Mount Sinai Beth Israel Receive Award from the Department of Defense to Study Gulf War Illness with electroCore’s Non-Invasive Vagus Nerve Stimulation Therapy

Basking Ridge, NJ, November 17, 2016 --(PR.com)-- The Pain & Fatigue Study Center at Mount Sinai Beth Israel in New York has been awarded a United States Army Medical Research grant to conduct a study into the treatment of veterans of the 1990-1991 Gulf War who have Gulf War Illness using electroCore’s non-invasive vagus nerve stimulation (nVNS) therapy gammaCore. The $703,272 grant will be used to fund a randomized clinical trial involving more than 40 veterans with widespread pain and migraines, a common complaint of gulf war veterans.

This study will be led by Benjamin Natelson MD, an internationally recognized leader in clinical care and research into medically unexplained pain and fatigue.

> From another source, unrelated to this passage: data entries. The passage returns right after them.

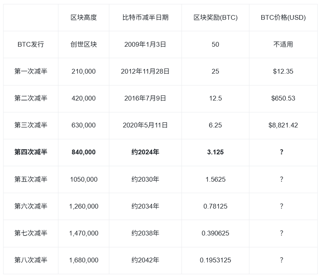Image resolution: width=322 pixels, height=279 pixels.
Task: Select the 2016年7月9日 date cell
Action: pos(145,98)
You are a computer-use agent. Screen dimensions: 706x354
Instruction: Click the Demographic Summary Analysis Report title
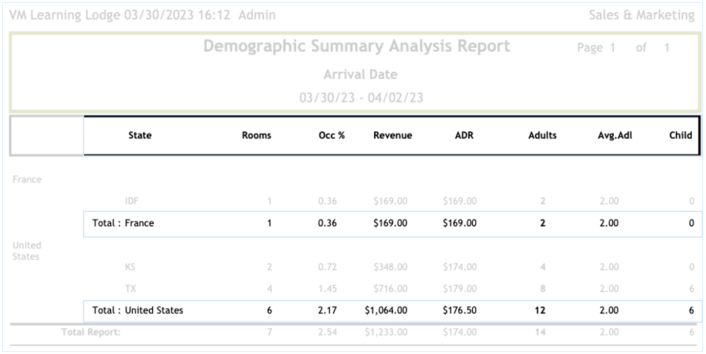(357, 46)
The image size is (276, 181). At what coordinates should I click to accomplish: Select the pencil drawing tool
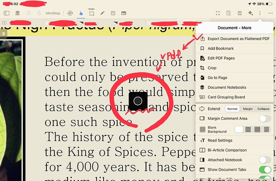(x=102, y=13)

The trial will be conducted at the Pain & Fatigue Study Center at Mount Sinai Beth Israel in Manhattan.

“While pharmaceutical treatments are available for the treatment of Gulf War Illness, they have drawbacks,” says Dr. Natelson. “These drugs don’t work for all patients, the effect frequently only lasts a couple of months and the side effects are often so severe as to preclude their use so there is a real need for further research into treatment of this debilitating condition.”

Having been previously involved with surgically implanted vagus nerve stimulation (VNS), in a fibromyalgia safety and tolerability study which resulted in several of the patients becoming pain free, Dr Natelson was keen to run a randomized sham controlled trial to rule out a placebo effect and to determine whether non-invasive VNS could be effective in gulf war illness.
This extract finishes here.